Lights burned in several windows in the house on the hill at Happy Cellars. The house was brick and had a reddish hue, I realized, just like the Hendrix song. I counted three cars parked up at a circular driveway in front of the house, but there was plenty of room for more cars out of my sight. The farmhouse looked busy.
I still had more than an hour before the sky went fully dark, but I wasn’t going to let Paki out of my sight. There was nowhere for Paki to go on foot except into the grapevines, which weren’t dense enough to conceal him even in dim daylight.

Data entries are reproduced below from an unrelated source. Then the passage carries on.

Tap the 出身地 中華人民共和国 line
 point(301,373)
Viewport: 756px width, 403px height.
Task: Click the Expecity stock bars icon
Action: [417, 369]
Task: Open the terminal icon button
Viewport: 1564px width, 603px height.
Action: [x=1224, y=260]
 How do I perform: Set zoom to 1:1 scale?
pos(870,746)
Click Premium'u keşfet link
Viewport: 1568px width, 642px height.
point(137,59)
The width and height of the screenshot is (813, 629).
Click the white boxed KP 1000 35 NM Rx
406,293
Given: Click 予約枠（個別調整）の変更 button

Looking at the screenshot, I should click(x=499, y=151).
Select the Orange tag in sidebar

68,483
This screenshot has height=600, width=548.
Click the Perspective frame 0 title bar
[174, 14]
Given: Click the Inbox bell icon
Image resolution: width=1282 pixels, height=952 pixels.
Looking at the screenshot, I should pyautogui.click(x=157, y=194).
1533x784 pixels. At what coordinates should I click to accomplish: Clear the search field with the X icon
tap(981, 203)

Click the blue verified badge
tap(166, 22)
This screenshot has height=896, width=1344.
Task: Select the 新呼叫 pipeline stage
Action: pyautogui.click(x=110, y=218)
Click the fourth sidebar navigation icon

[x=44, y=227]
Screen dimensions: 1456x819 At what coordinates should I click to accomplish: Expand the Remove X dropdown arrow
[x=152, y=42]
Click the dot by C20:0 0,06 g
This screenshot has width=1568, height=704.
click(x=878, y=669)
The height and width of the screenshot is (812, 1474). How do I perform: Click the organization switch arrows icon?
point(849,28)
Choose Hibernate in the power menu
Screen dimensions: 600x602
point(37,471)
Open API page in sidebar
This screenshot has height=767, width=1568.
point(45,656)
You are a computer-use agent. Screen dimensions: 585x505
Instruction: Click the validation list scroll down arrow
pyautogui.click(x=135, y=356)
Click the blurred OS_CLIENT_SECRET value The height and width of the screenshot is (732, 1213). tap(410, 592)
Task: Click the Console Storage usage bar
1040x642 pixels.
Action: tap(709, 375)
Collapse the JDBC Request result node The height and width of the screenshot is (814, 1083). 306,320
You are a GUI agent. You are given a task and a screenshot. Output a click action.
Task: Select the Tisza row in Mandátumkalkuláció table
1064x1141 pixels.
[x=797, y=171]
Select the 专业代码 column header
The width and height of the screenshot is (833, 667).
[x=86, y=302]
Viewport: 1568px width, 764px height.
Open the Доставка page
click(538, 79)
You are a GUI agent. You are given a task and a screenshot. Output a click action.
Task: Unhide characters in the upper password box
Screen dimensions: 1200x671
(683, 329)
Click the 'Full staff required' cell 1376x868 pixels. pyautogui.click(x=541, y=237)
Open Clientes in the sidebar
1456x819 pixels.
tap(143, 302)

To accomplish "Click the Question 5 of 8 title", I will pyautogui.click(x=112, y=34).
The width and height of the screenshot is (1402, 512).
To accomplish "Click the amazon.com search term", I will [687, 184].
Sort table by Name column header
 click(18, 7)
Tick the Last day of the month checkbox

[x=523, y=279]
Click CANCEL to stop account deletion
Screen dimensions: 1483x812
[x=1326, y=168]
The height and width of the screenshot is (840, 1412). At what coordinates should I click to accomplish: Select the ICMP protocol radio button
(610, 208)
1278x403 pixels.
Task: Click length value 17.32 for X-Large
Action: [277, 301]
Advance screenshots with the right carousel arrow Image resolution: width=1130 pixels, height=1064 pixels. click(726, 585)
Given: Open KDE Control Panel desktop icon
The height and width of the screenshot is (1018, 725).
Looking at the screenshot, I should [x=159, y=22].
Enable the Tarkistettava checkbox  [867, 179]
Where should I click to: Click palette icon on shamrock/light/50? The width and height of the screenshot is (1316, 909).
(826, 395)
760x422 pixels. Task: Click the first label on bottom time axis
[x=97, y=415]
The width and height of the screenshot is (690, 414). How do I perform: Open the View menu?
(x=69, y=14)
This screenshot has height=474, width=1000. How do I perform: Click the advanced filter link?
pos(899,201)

Paki wasn’t going anywhere without me.
While I waited, the older couple left and climbed into their vintage VW bus. They drove away as Rare Earth blared through their open windows.
“Turns out she knew you from a cell phone commercial,” Marsha said, joining me outside. “Let’s walk before she tries to get an autograph.”
“What about Paki?” I said, hushed.
“We’ll watch him from a distance.”
A distance turned out to be back at our car, but Marsha’s high-powered binoculars put us right back where we’d been. I hoped we looked like bird-watchers to anyone who drove by, but we lowered the binoculars when cars approached.
We’d chosen a low-traffic road a quarter-mile from the vineyard entrance, but we were high enough on a hill that the vineyard spilled down below us, and our views of the corner tasting room and the farmhouse were unobstructed. The growing darkness made it hard to see even with binoculars, but I had a clear view of Happy Cellars’s front door and the driveway. The doors opened and closed as patrons left; no more came in.
A large red Chevy Tahoe pulled into the vineyard’s driveway, but it veered beyond the parking lot and drove up toward the house instead.
“They’ve got company,” I told Marsha, and let her take a peek.
“Uh-oh,” Marsha said. “This looks like bad news. And now Paki’s on the move.”